Se llama Luz pero la rodea la oscuridad y el frío. En su casa no hay calefacción. «Nos abrigamos y parecemos esquimales. Nos ponemos dos o tres chaquetas. Nos tapamos con mantas. A veces vamos con batín. Llevamos doble o triple calcetín. Nos ponemos gorros. Guantes no, porque el pequeño se muerde las uñas. Pero aun así hace muchísimo frío», dice.

El pequeño tiene 17 años y una grave discapacidad del 69 % que ha empeorado. Su otro hijo tiene 23 y estudia en la Universidad. Ella, peruana de 51 años que llegó a la España rica de 2007, cobra 451 euros al mes como trabajadora de ayuda domiciliaria.

La palabra pobreza energética, de tan ampulosa como es, se le queda estrecha a su precaria situación. Con un detalle basta: dos litros de zumo los convierte en tres mezclándolos con agua. Si eso hace con el zumo, si dice que la sacarina cunde más que el azúcar o recuerda la vez que pilló diez kilos de patatas por un euro y se los trajo como pudo en el autobús, con la electricidad solo hay que imaginarse lo que hará.

Ninguna estufa («gasta muchísimo y no podría pagarlo»). Ningún radiador, ningún brasero. Ni soñar con una calefacción con mando. Nada de luz en el salón porque con la que llega blanca de la cocina se apañan. La tele la encendían lo justo; ahora está averiada. Solo con esa dieta eléctrica, pura anorexia de supervivencia, se entiende que sus facturas de luz sean de 26 o 28 euros. Rara es la vez que superan los 30 euros en el recibo. Es Cáritas la que le asiste muchas ocasiones en esos pagos, así como en la comida. «Y así estamos, joven», dice cada poco mientras va desgranando su situación. Da las gracias de que al menos su hijo discapacitado vaya a un centro especial sin coste para ella. Su otro hijo, que estudia Económicas, aprovecha para estudiar hasta que se va el sol. A veces pone una vela para no gastar luz si le queda trabajo tras el atardecer y está en casa. Si no anda por ahí buscando internet gratuito.

Esta noche, como tantas noches, quizá Luz se meta en la cama con una botella de agua muy caliente dentro de un calentador de tela. Para mitigar el helor de las sábanas. «Al piso no le entra el sol y hace mucho aire. Y así estamos», dice.

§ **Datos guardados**
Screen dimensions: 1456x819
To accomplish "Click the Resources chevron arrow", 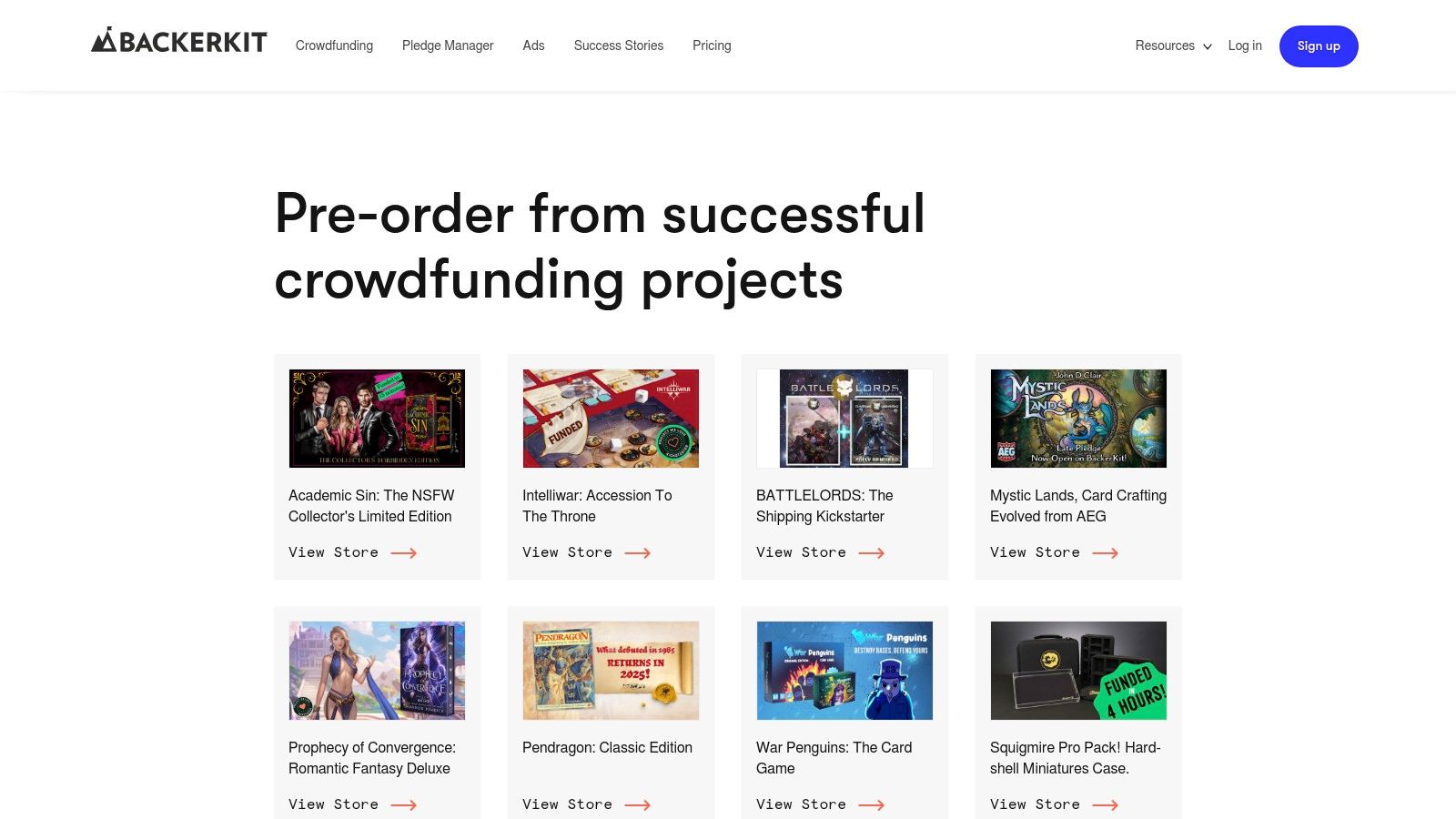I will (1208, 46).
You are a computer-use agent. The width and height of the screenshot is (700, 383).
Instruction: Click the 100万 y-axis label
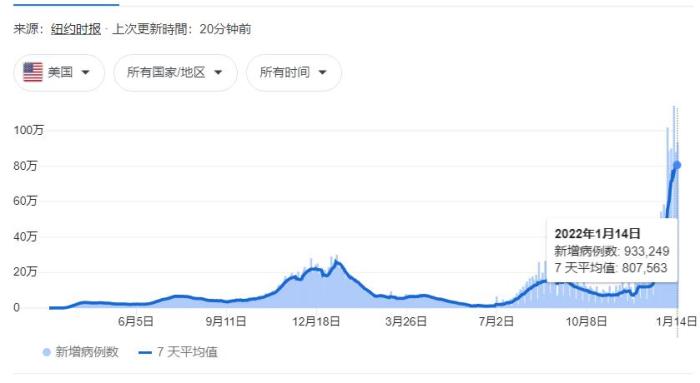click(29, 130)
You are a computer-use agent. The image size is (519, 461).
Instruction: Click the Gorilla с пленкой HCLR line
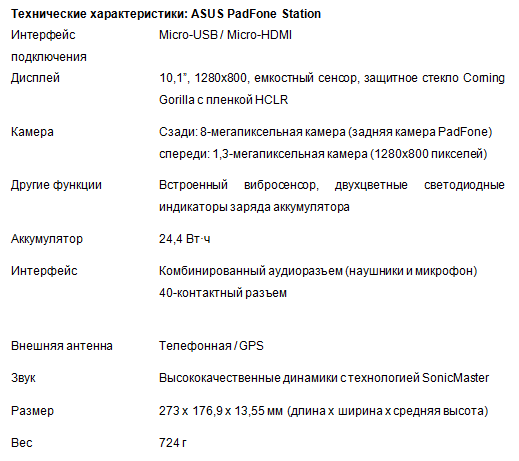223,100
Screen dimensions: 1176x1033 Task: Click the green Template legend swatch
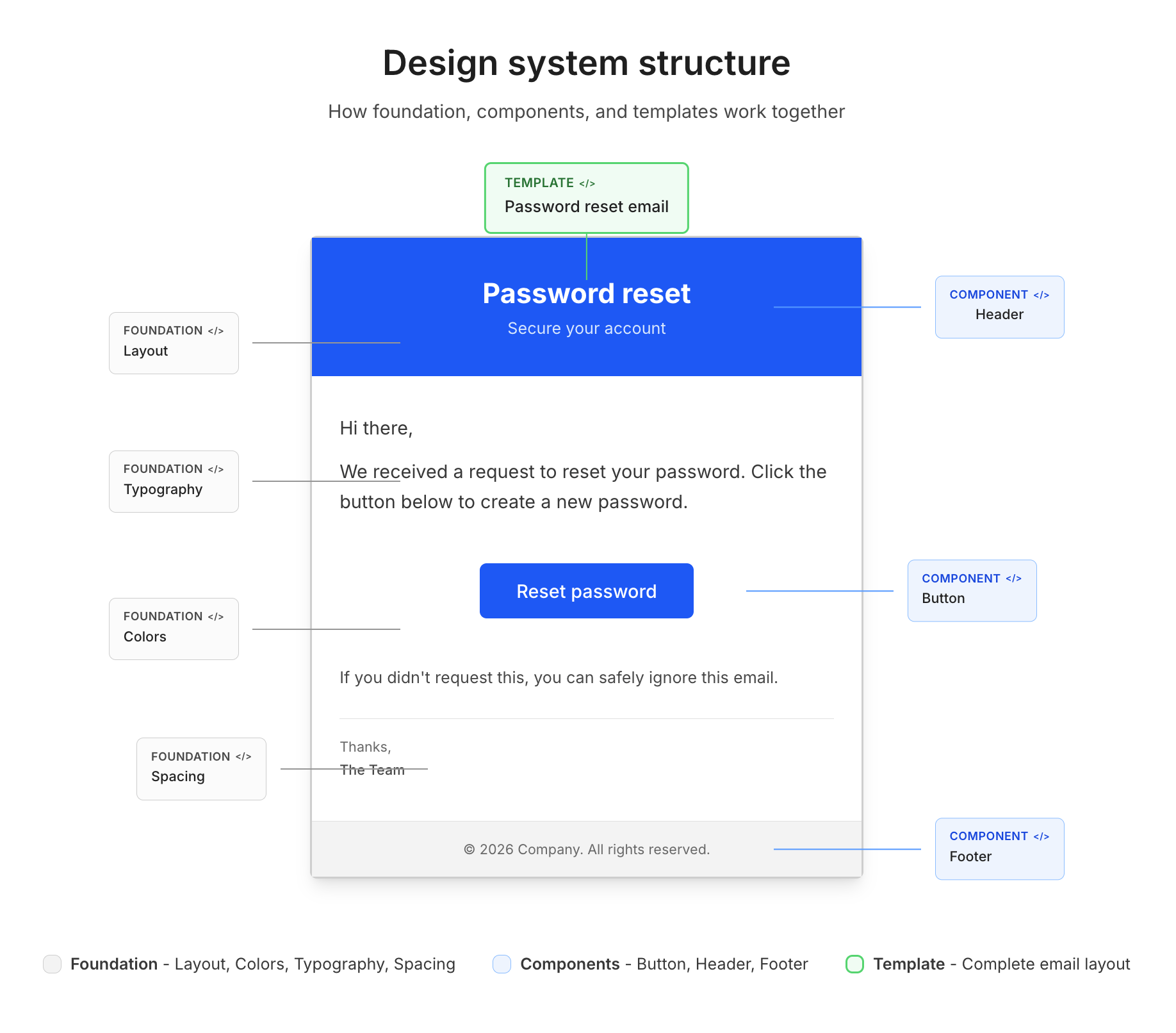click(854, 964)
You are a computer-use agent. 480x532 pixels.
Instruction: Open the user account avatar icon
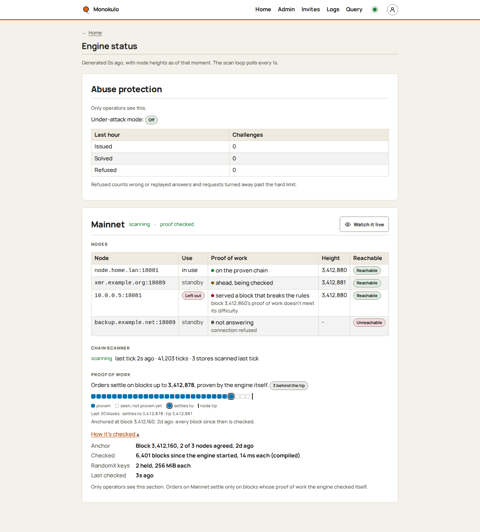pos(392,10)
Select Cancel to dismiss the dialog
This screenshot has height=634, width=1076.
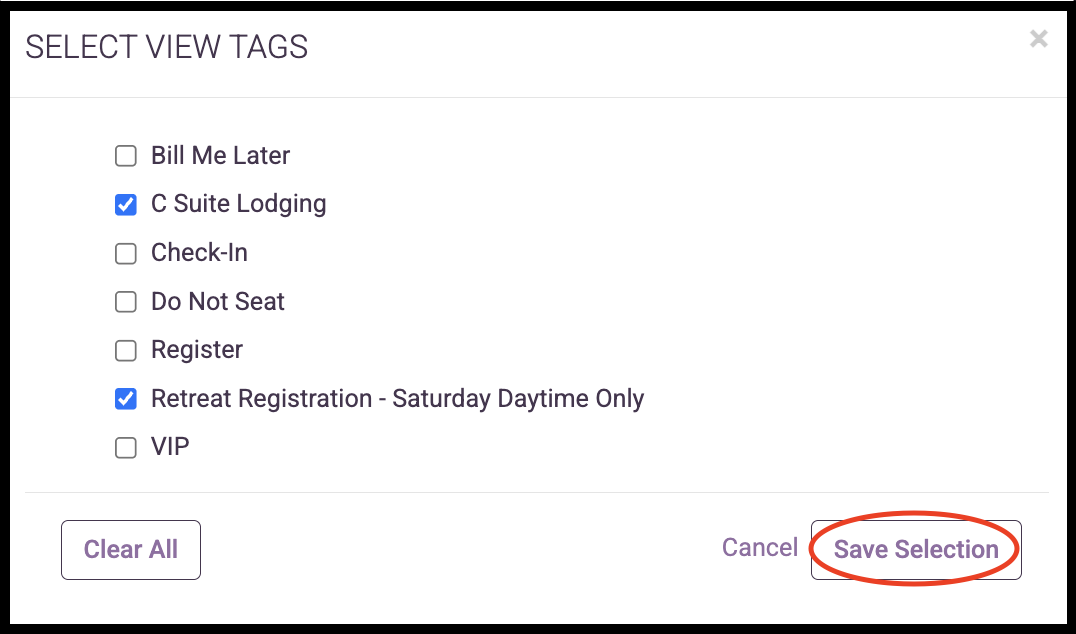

--

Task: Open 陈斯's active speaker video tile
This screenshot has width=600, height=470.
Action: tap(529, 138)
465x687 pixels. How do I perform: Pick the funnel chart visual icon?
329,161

§ **Por hacer**
1: ¿Cómo se traduce al inglés esta oración del texto sobre la pobreza energética: «Su otro hijo tiene 23 y estudia en la Universidad.»?
2: Según el texto sobre la pobreza energética:
(a) ¿Cuánto cobra Luz al mes como trabajadora de ayuda domiciliaria?
(b) ¿En cuántos litros convierte dos litros de zumo al mezclarlos con agua?
(c) ¿Qué estudia su otro hijo?
Consulta únicamente el texto proporcionado.

§ **Respuestas numeradas**
1: Her other son is 23 and studies at the university.

2:
(a) 451 euros.
(b) En tres litros.
(c) Económicas.